La fermeture des points de passage nuit au commerce
Du fait de la « délimitation », plusieurs points de passage officiels entre l’Ossétie du Sud et l’Abkhazie sont fermés.
« La "délimitation " a un impact pernicieux sur ce qui était jadis un commerce transfrontalier actif. Elle porte fortement préjudice à la situation sociale et économique des localités qui se trouvent à cheval entre les deux, car les producteurs locaux ne peuvent plus se rendre dans les marchés les plus proches », a déclaré Marie Struthers.
Le village de Khurcha, côté abkhaze du fleuve Enguri qui sépare la région séparatiste du reste du territoire géorgien, était autrefois un carrefour du commerce local, grâce à son point de passage. Celui-ci ayant été fermé en mars 2017, certains habitants se sont alors installés ailleurs dans le territoire contrôlé par Tbilissi.

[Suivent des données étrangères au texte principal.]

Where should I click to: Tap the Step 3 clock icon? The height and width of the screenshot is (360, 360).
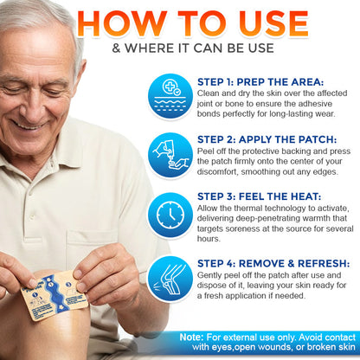click(x=170, y=214)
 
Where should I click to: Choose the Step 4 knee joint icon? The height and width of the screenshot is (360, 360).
click(x=170, y=275)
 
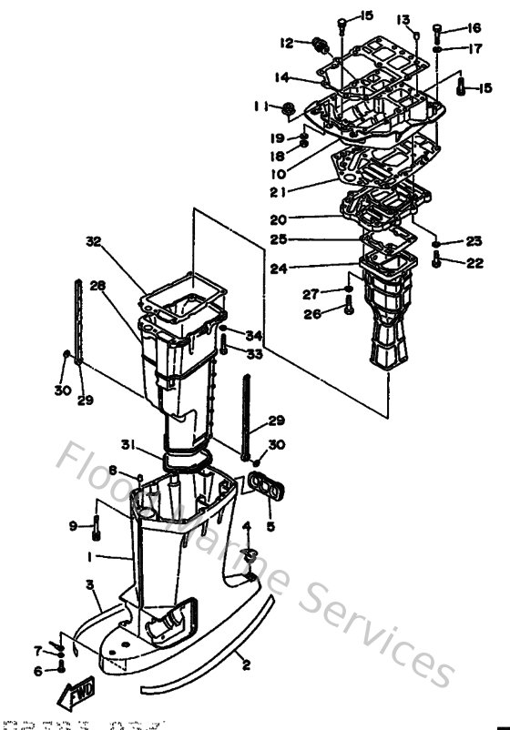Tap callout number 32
tap(94, 242)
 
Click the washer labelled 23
tap(437, 244)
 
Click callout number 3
tap(90, 583)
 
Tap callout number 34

« Notre village est devenu une impasse – à l’image de nos vies », explique un habitant de Khurcha, âgé de 85 ans.
Franchir la démarcation hors des points de passage désignés et sans documents officiels, souvent très difficiles à obtenir, est considéré comme illégal par les autorités russes et les autorités locales de facto. Ainsi, des centaines de personnes sont arrêtées chaque année de manière arbitraire, et certaines seraient frappées et soumises à d’autres mauvais traitements en détention.

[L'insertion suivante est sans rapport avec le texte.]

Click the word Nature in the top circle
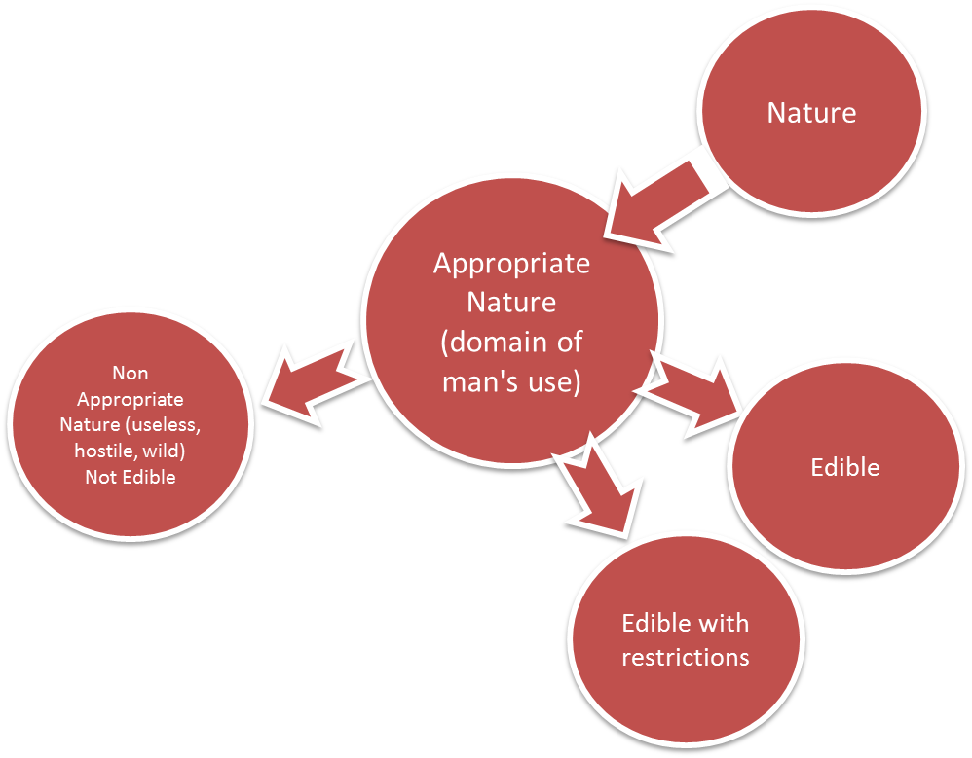point(811,113)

« Les autorités russes et les autorités de facto des territoires séparatistes doivent rouvrir les points de passage qui ont été fermés et assouplir les restrictions relatives aux déplacements des habitants qui vivent près de la ligne administrative. Lorsque des restrictions sont appliquées, elles doivent être strictement nécessaires, dictées par de réelles considérations de sécurité et militaires, et proportionnées », a déclaré Marie Struthers.
Par ailleurs, Amnesty International appelle la Géorgie à apporter un soutien adéquat aux familles dont les droits économiques, sociaux et culturels pâtissent de cette « délimitation », notamment à celles qui ne peuvent plus accéder à leurs moyens de subsistance.
Complément d’information
Les grandes questions politiques terreau des hostilités entre la Géorgie, la Russie et les deux régions séparatistes dans les années 1990 et 2000 sont importantes et perdurent, mais sortent du cadre de nos recherches.
La synthèse se fonde sur plus de 150 témoignages recueillis lors de missions sur le terrain en Géorgie, en mars et juillet 2018, et en juin 2019. Amnesty International a adressé des courriers au gouvernement russe, aux autorités de facto en Abkhazie et en Ossétie du Sud, ainsi qu’au gouvernement de Géorgie, reprenant un résumé de nos conclusions et de nos préoccupations en termes de droits humains, et leur offrant la possibilité de répondre et de voir leur réponse figurer dans cette synthèse. Seule la Géorgie a répondu.